ACTION ITEM —
This exercise asks for the entries to be repeated exactly, without their images.

SUPPLIED DATA —
┌────────
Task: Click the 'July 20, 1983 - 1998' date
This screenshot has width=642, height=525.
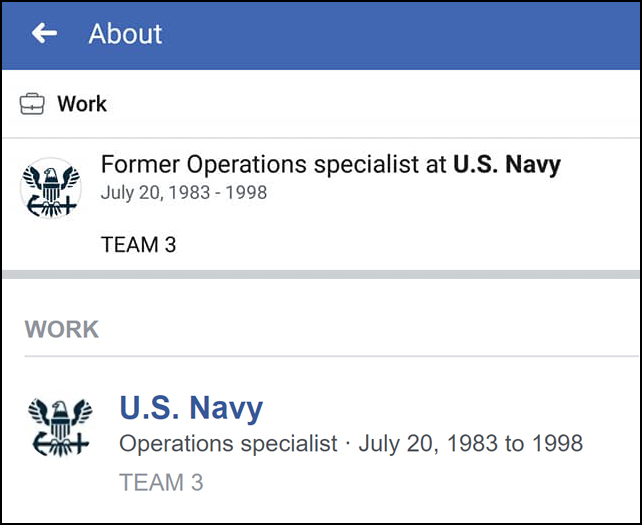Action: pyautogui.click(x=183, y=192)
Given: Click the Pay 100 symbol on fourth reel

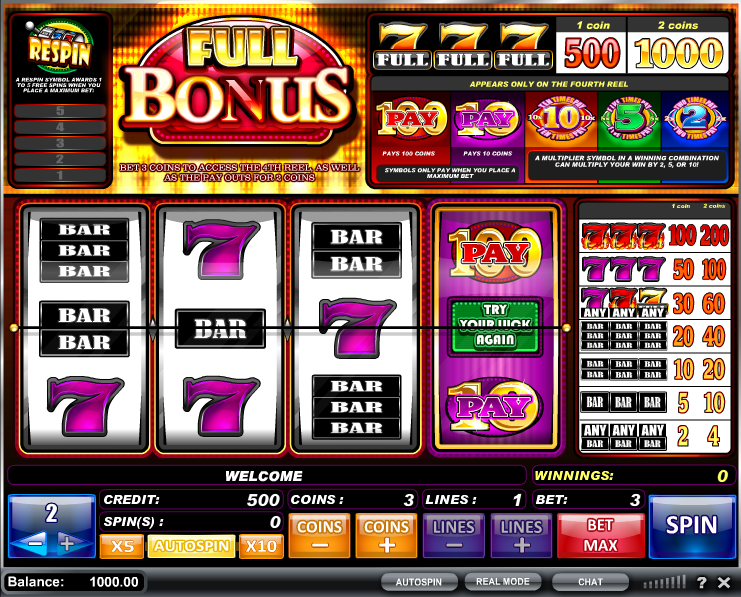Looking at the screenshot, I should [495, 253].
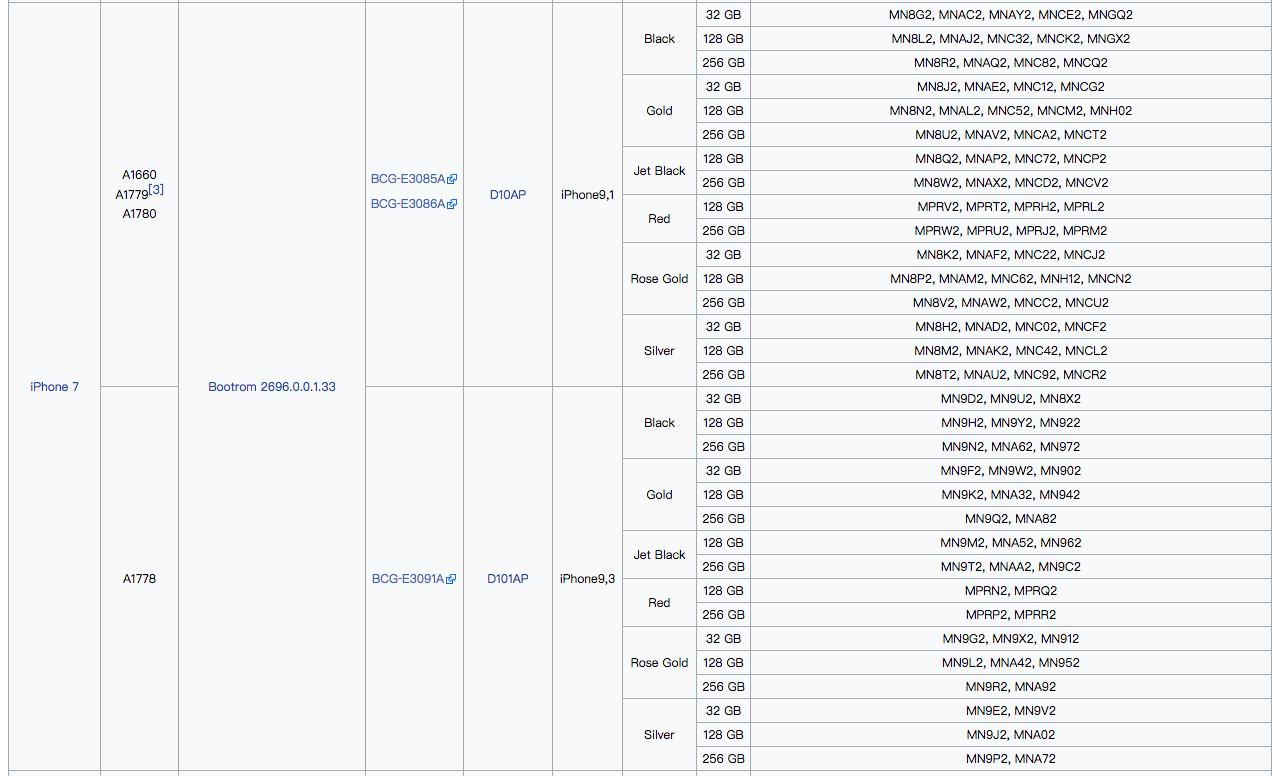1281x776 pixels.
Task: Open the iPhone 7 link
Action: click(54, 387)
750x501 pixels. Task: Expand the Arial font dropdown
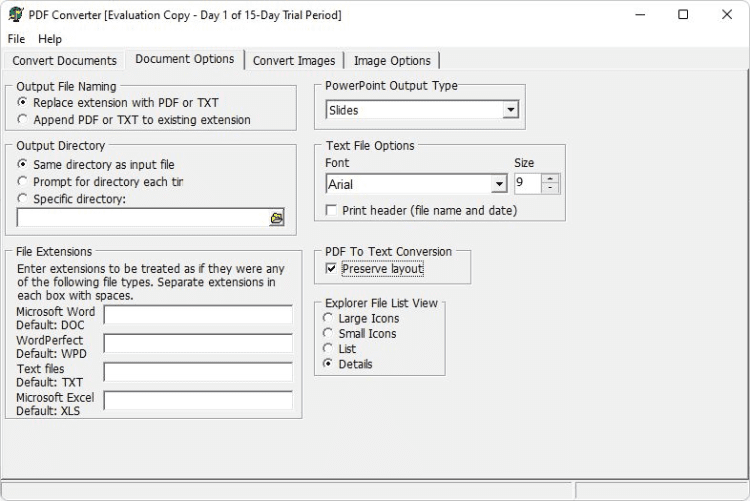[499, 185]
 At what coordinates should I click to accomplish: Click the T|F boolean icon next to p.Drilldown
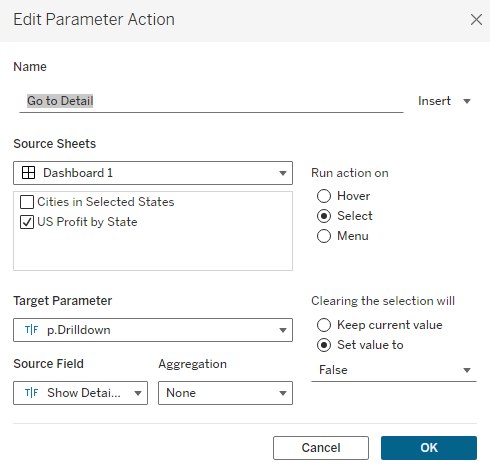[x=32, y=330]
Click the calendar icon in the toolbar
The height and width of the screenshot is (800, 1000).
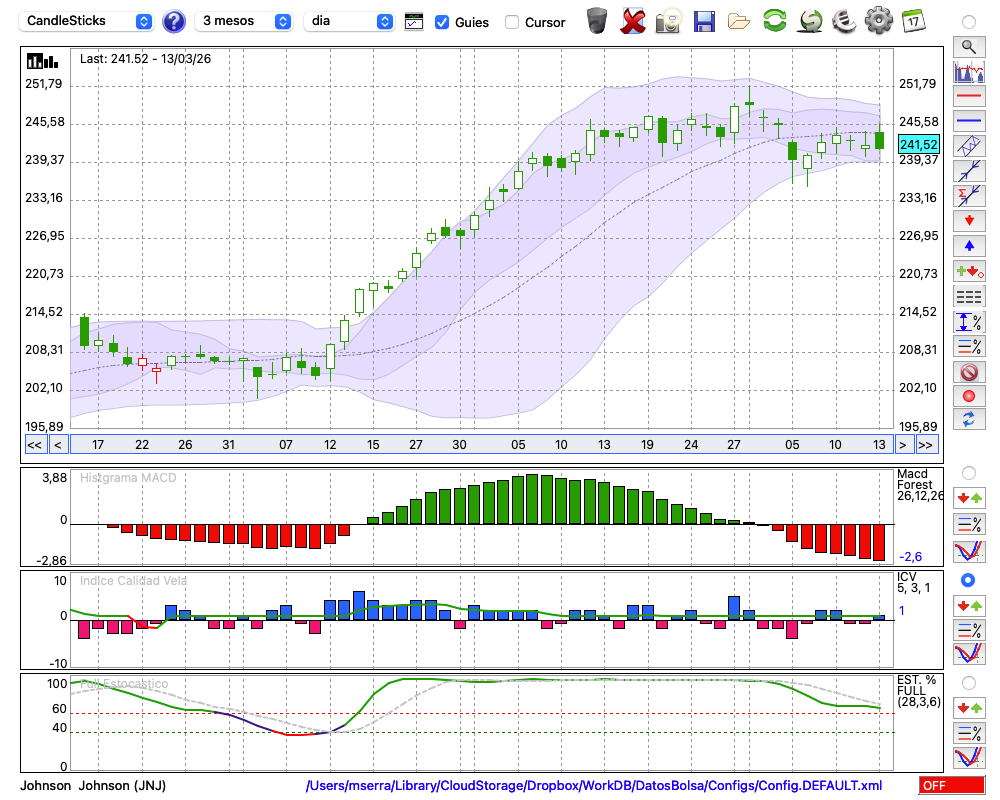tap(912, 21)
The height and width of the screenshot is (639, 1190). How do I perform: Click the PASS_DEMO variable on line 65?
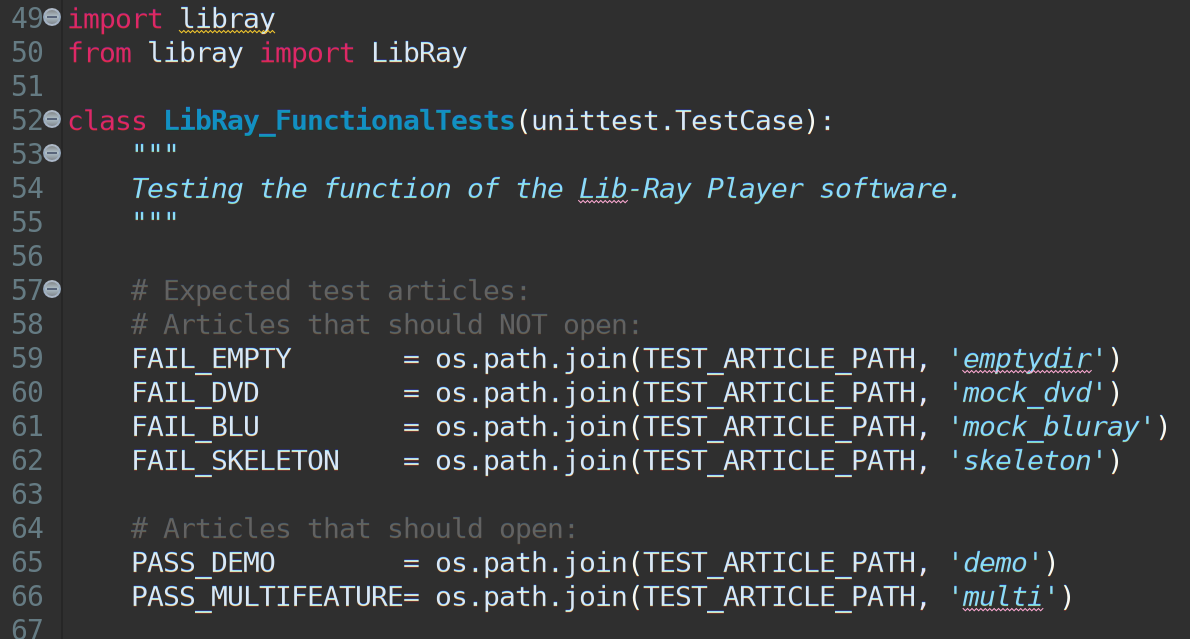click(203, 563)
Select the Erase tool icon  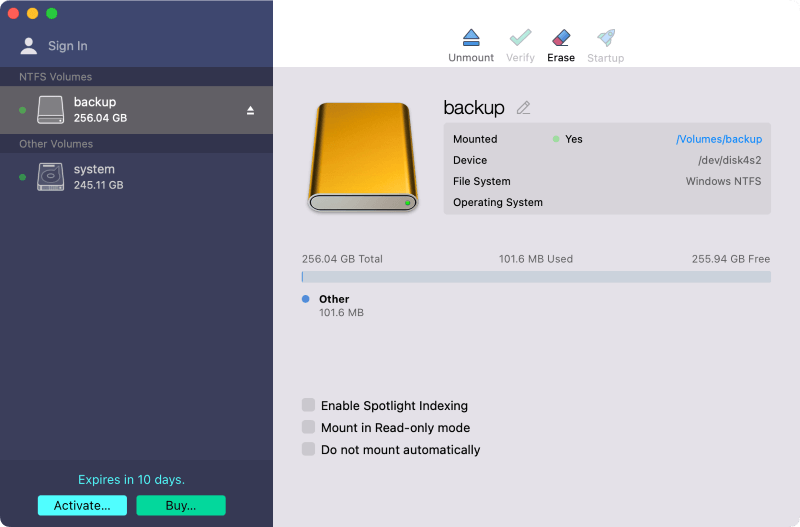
└────────
OUTPUT OF THE EXERCISE —
Task: Click the 'July 20, 1983 - 1998' date
This screenshot has width=642, height=525.
Action: pyautogui.click(x=183, y=192)
Given: Click the Pay 100 symbol on fourth reel

Looking at the screenshot, I should [495, 253].
1281x776 pixels.
Task: Open the iPhone 7 link
Action: click(54, 387)
750x501 pixels. Task: Expand the Arial font dropdown
[499, 185]
 At what coordinates should I click to accomplish: Click the T|F boolean icon next to p.Drilldown
[x=32, y=330]
Click the calendar icon in the toolbar
The height and width of the screenshot is (800, 1000).
tap(912, 21)
The height and width of the screenshot is (639, 1190). How do I perform: Click the PASS_DEMO variable on line 65?
click(203, 563)
Select the Erase tool icon  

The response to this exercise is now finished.